Dr. Philip Kantoff, lead author of the pivotal phase-III IMPACT trial in which sipuleucel-T prolonged overall survival among men with metastatic castration-resistant prostate cancer, maintains that the treatment "represents a huge paradigm advance and is a significant advance for prostate cancer patients."

In the IMPACT trial, sipuleucel-T was associated with a median 4.1-month increase in patient survival, compared with patients in the control condition (25.8 months vs. 21.7 months). The 36-month survival probability in the sipuleucel-T group was estimated to be 31.7%, compared with 23.0% in the placebo group, the investigators reported (N. Engl. J. Med. 2010;363:411-22).

Although many have suggested that the cost of the treatment, at $93,000, may be a barrier to adoption, given the seemingly modest survival benefit in the absence of any prostate-specific antigen (PSA) changes or time-to-disease progression benefit, Dr. Kantoff disagrees. He suggests that it is the fears over timely reimbursement and not the cost of the treatment that is keeping many clinicians from taking the plunge.

"The cost [of sipuleucel-T] treatment is comparable to other cancer therapies; the difference is it is given over a 4-week period rather than over many months," Dr.
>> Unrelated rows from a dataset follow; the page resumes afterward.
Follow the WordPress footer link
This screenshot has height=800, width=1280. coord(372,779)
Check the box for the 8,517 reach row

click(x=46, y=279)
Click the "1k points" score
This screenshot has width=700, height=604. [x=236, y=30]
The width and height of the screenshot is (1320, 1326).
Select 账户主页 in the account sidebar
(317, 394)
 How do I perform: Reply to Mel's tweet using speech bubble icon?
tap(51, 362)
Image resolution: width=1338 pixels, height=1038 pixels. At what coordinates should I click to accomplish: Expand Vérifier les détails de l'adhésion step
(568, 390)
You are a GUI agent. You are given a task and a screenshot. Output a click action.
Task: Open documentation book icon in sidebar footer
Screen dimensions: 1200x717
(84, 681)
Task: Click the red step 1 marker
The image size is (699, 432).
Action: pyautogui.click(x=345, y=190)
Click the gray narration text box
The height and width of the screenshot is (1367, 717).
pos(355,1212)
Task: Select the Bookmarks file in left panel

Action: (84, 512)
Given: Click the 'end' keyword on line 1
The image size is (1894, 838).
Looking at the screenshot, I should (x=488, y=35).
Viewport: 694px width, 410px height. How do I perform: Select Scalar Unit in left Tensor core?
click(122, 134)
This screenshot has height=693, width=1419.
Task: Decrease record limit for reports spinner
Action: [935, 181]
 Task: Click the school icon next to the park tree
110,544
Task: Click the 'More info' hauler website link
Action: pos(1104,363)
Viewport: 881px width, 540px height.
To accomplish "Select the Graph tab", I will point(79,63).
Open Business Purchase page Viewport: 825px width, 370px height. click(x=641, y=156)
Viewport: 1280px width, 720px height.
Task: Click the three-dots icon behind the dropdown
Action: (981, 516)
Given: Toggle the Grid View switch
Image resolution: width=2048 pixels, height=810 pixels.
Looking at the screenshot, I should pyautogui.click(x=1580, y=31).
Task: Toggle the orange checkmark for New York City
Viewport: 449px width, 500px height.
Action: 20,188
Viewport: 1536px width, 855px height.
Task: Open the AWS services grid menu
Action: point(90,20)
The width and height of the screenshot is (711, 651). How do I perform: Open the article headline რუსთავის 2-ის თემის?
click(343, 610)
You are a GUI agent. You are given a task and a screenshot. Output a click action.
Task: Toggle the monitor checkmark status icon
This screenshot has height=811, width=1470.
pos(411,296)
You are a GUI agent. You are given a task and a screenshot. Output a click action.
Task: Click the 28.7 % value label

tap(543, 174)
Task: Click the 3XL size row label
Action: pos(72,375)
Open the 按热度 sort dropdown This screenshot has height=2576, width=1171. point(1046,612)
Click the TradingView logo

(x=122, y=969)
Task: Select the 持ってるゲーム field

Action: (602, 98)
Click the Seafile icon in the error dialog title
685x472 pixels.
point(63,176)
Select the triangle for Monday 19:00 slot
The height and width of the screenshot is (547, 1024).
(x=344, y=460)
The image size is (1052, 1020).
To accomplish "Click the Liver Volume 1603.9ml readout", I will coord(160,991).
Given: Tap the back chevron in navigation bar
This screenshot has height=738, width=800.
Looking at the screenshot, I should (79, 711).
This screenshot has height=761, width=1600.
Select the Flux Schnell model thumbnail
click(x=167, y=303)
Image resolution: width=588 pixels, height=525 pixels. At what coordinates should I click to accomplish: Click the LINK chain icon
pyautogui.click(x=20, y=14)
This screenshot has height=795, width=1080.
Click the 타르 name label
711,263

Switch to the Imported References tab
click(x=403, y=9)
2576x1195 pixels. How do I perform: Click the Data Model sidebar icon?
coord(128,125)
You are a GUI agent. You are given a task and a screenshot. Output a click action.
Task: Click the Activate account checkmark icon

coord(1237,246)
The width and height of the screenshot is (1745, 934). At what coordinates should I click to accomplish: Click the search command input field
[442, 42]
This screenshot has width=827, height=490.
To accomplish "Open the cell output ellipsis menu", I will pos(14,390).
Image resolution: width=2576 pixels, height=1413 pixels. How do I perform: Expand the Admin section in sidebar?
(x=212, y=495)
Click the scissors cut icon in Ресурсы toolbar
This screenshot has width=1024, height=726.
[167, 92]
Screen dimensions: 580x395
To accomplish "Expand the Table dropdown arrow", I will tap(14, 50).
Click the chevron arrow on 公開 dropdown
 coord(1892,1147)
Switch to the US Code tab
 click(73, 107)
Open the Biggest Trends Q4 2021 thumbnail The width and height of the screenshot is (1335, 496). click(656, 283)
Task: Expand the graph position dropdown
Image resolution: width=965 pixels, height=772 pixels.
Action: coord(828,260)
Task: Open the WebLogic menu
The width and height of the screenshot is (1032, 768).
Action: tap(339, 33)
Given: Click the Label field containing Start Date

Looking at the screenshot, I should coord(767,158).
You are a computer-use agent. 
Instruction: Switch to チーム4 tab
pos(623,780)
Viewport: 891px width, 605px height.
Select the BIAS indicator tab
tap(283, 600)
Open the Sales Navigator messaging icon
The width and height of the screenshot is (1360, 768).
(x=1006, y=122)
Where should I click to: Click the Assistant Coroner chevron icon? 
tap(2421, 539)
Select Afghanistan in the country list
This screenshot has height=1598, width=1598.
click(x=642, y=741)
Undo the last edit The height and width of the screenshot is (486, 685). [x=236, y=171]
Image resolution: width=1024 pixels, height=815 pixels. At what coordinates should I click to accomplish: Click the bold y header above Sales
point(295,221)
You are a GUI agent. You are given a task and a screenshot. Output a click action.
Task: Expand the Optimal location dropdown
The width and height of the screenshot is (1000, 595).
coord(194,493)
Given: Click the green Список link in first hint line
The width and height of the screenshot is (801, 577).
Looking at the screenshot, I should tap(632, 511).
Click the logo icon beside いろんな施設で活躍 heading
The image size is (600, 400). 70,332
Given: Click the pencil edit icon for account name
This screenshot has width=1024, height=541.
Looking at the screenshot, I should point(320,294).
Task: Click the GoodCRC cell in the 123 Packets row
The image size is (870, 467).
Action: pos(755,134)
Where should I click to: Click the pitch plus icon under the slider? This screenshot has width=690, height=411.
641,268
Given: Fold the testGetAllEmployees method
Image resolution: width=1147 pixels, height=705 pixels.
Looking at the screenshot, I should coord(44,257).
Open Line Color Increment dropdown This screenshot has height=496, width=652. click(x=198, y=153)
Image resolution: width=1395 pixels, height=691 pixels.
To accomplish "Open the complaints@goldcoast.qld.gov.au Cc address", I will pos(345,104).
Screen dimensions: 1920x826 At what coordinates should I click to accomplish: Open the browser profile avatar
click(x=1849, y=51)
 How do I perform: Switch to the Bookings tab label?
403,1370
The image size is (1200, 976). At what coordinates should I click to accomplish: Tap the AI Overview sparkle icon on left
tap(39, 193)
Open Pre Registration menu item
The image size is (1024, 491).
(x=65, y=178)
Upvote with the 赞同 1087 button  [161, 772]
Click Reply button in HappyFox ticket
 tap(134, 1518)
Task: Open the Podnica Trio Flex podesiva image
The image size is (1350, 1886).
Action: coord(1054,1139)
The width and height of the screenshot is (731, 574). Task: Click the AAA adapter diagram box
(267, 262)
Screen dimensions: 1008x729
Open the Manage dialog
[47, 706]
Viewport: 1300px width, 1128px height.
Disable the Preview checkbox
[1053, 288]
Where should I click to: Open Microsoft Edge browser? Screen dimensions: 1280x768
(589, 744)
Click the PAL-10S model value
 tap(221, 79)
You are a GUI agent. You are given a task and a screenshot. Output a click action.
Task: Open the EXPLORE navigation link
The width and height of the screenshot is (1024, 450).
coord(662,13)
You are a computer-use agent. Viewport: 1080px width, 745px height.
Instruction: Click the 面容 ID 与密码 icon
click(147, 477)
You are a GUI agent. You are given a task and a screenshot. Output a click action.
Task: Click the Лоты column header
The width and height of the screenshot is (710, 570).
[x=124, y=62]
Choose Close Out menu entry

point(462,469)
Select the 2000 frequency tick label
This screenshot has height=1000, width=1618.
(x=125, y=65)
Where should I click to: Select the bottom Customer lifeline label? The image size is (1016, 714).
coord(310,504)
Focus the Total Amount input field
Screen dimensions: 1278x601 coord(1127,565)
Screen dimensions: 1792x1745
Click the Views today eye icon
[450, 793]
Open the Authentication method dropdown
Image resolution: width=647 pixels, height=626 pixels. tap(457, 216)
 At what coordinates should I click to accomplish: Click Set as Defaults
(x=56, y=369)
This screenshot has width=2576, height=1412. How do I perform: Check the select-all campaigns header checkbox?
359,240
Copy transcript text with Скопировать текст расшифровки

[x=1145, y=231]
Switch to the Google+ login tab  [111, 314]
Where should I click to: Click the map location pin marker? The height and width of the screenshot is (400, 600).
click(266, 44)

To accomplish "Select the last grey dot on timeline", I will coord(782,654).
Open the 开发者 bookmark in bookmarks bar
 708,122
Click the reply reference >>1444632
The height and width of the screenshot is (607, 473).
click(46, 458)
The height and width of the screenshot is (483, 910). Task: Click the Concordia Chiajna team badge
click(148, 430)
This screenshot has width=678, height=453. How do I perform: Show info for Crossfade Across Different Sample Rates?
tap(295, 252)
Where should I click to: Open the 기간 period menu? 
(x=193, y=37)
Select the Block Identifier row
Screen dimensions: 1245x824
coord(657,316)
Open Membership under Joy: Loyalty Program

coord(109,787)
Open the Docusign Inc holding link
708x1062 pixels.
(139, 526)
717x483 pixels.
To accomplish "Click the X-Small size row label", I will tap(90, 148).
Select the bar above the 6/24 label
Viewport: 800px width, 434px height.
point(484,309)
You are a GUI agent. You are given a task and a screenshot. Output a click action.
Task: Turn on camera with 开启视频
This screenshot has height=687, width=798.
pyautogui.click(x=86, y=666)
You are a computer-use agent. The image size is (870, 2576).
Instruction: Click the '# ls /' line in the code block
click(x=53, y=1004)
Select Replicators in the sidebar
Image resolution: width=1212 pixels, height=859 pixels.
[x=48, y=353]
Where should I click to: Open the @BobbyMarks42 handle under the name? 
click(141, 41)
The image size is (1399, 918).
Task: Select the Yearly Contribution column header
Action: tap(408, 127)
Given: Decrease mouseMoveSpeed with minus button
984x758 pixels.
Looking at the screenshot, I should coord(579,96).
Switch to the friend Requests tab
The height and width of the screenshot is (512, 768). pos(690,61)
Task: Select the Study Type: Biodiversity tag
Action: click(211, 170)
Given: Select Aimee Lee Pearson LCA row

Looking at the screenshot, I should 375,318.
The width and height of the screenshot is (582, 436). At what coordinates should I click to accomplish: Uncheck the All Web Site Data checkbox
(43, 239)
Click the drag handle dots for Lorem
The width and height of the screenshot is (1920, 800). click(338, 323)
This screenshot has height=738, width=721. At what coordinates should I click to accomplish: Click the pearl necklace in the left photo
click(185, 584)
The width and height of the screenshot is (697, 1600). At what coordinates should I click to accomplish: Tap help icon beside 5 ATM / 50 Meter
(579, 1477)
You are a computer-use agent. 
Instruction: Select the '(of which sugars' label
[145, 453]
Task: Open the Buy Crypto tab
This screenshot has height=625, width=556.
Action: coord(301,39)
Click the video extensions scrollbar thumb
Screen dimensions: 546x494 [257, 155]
Kantoff, director of the Lank Center for Genitourinary Oncology at Dana-Farber Cancer Institute in Boston, said in an interview.

The "cost-density" of the treatment, rather than the overall cost per se, combined with the requirement by some private payers for special coverage authorization, might be keeping some clinicians from jumping on board, at least until they are more confident in the reimbursement process, he said.

Dendreon has also cited cost-density as an important contributing factor to sipuleucel-T’s lower-than-predicted uptake among clinicians. The company’s Aug. 3, 2011 and Sept. 8, 2011 press releases, in which it reported second-quarter performance statistics and the corporate restructuring plan to compensate for the lack of anticipated growth, respectively, stated that the "primary issue affecting the dynamics of our launch is the reimbursement knowledge around [sipuleucel-T]."

Both communications suggested that the National Coverage Determination (NCD) issued by CMS and assignment of a Q code will lead to increased physician adoption over time.

The direct costs of the treatment, as well as the indirect costs in terms of staff time needed to arrange preauthorization and administer the infusions (three doses at 2-week intervals, with each dose preceded by the leukapheresis procedure 3 days prior), are obvious concerns. Clarifying the reimbursement picture is important, but it will hardly address all of the reasons urologists and oncologists might be reluctant to prescribe sipuleucel-T to their patients.